McMillan Hugh J, Sell Erick, Nzau Munyao, Ventureyra Enrique C G
Division of Neurology, Children's Hospital of Eastern Ontario, University of Ottawa, 401 Smyth Road, Ottawa, Ontario, Canada.
Childs Nerv Syst. 2011 Jan;27(1):183-6. doi: 10.1007/s00381-010-1275-y. Epub 2010 Sep 2.

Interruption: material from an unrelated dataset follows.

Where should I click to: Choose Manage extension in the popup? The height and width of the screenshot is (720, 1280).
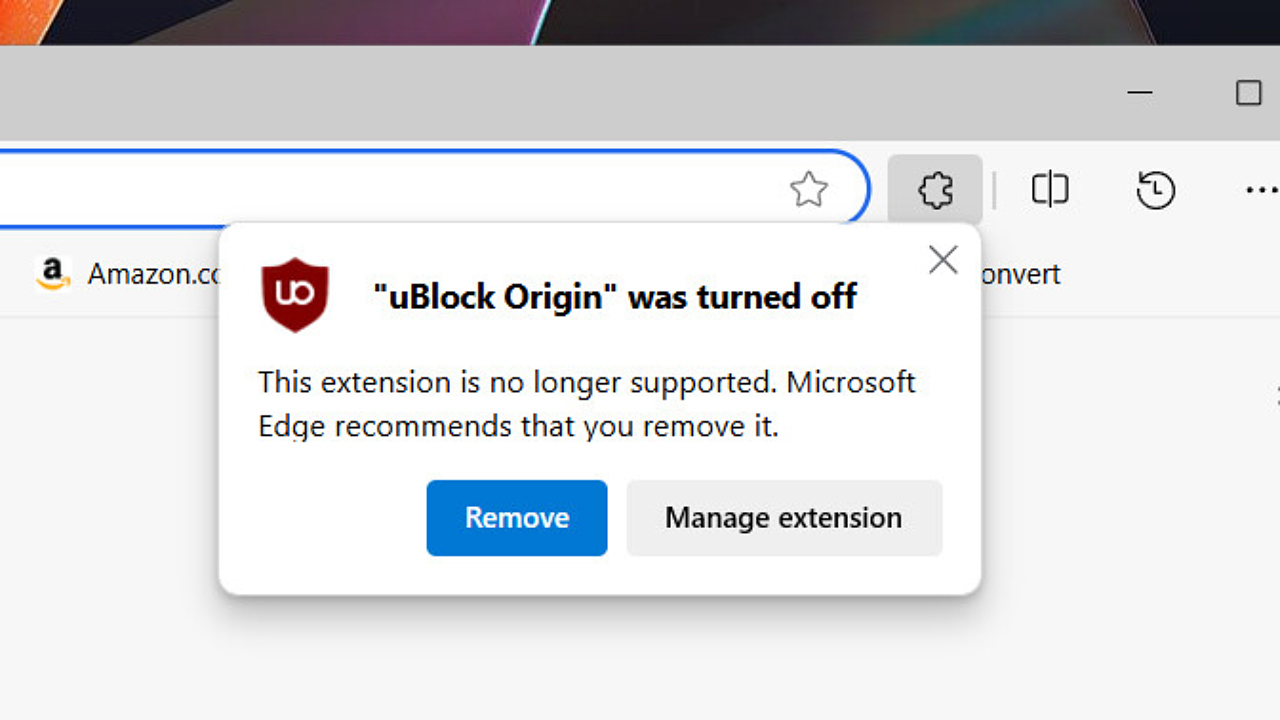pyautogui.click(x=784, y=517)
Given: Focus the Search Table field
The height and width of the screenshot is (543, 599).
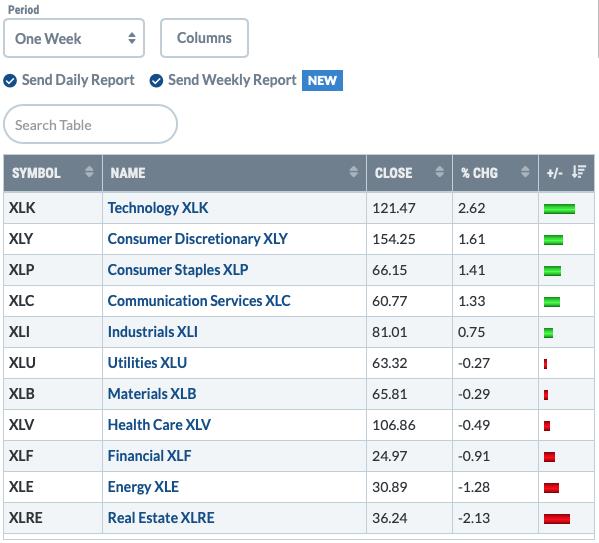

We present two patients with a Chiari 1 malformation and holocord syringomyelia who presented with abrupt onset unilateral foot drop. Neurophysiologic testing was consistent with a proximal nerve root lesion. This assisted with localization and directed magnetic resonance (MR) imaging to lumbosacral spine and nerve roots. Each child underwent a suboccipital craniectomy and laminectomy with duroplasty to decompress the foramen magnum. Each child also showed rapid and complete clinical recovery despite the significant electromyographic and MRI abnormalities on initial study.
我们报告了两名患有Chiari 1畸形和全脊髓空洞症的患者,他们均表现为突发单侧足下垂。神经生理学检查结果与近端神经根病变相符。这有助于定位并指导对腰骶部脊柱和神经根进行磁共振(MR)成像检查。每个孩子都接受了枕下颅骨切除术和椎板切除术并进行硬脑膜成形术,以减压枕骨大孔。尽管初始检查时肌电图和MRI有明显异常,但每个孩子的临床症状均迅速且完全恢复。